*Given problem A*: List every reporter the news briefing credits for more coverage of a story.
*Given problem B*: In the news briefing, what was the vote of the Wisconsin State Supreme Court on the redistricting plan?

*Passage shown*:
Donald Trump and two of his children won’t have to appear for depositions in New York Attorney General Letitia James’s probe of their family business while they challenge a decision requiring them to testify. Trump, Donald Trump Jr. and Ivanka Trump appealed a state judge’s order issued last month forcing them to give testimony in James’s investigation into possibly fraudulent asset valuations at the Trump Organization. James and the Trumps agreed they will not have to appear two weeks after a panel in Manhattan upholds the order, unless New York’s top court puts the case on hold. Chris Dolmetsch has more.

Republicans will have a clear path to a lopsided 6–2 edge in Wisconsin’s congressional delegation under a redistricting plan the State Supreme Court approved yesterday. The court, in a 4–3 decision, opted for a configuration offered by Gov. Tony Evers (D), who had rejected the version drafted by the Republican-controlled legislature. Read more from Greg Giroux.

Former President Bill Clinton plans to convene his signature gathering of business, government and philanthropic leaders in New York this September, according to a letter sent today to supporters of his charitable foundation. The Clinton Global Initiative hosted annual meetings from 2005 to 2016, with the final meeting held less than two months before Hillary Clinton lost the presidential election to Trump. During the 2016 campaign, the foundation faced scrutiny over whether its efforts to raise millions of dollars from governments and major companies benefited from her White House bid and her role as secretary of state in the Obama administration. Read more from Jennifer Epstein.

Florida would ban abortions after 15 weeks of pregnancy under legislation sent late yesterday to the governor’s desk. The bill is similar to a Mississippi law that’s before the U.S. Supreme Court. Read more from Jennifer Kay.

Around the Administration

BIDEN’S SCHEDULE:

  • Press Secretary Jen Psaki holds a press briefing at 1:15 p.m.
  • Biden will deliver remarks at 12:25 p.m. at the White House on on his administration’s pledges to purchase domestic goods.
  • The president will meet with Finland President Sauli Niinistö at 2:30 p.m. in the Oval Office.
  • At 5:35 p.m. Biden will depart Washington for Delaware, and arrive in New Castle by 6:40 p.m.

*Entries provided*:
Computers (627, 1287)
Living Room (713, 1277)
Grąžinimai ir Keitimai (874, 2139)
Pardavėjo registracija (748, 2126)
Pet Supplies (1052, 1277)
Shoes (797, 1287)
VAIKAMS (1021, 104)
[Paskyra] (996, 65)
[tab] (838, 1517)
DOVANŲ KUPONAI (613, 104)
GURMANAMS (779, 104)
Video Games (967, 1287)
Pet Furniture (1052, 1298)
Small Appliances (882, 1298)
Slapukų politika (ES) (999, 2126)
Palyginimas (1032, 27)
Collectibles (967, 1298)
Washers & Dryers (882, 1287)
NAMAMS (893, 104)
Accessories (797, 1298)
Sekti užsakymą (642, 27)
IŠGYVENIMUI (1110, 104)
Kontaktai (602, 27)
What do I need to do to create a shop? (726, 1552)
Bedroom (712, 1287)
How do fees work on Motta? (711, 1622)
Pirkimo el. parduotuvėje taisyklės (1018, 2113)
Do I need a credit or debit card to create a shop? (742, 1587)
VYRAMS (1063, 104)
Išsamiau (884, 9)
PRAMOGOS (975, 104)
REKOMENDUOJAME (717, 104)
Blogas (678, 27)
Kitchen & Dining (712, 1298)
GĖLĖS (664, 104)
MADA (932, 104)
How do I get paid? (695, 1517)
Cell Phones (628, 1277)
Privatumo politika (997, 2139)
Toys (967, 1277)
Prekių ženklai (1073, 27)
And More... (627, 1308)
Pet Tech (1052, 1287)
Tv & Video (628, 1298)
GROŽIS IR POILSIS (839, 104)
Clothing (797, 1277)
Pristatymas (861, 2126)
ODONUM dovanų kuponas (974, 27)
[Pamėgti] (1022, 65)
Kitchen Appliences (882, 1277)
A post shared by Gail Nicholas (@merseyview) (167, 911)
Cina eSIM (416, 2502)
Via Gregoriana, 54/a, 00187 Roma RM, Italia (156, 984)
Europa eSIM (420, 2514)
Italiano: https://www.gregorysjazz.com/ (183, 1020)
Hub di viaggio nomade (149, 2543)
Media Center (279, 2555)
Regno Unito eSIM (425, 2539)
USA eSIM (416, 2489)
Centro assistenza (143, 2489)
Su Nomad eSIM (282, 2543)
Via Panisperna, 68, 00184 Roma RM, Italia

*Result A*: Chris Dolmetsch, Greg Giroux, Jennifer Epstein, Jennifer Kay

*Result B*: 4–3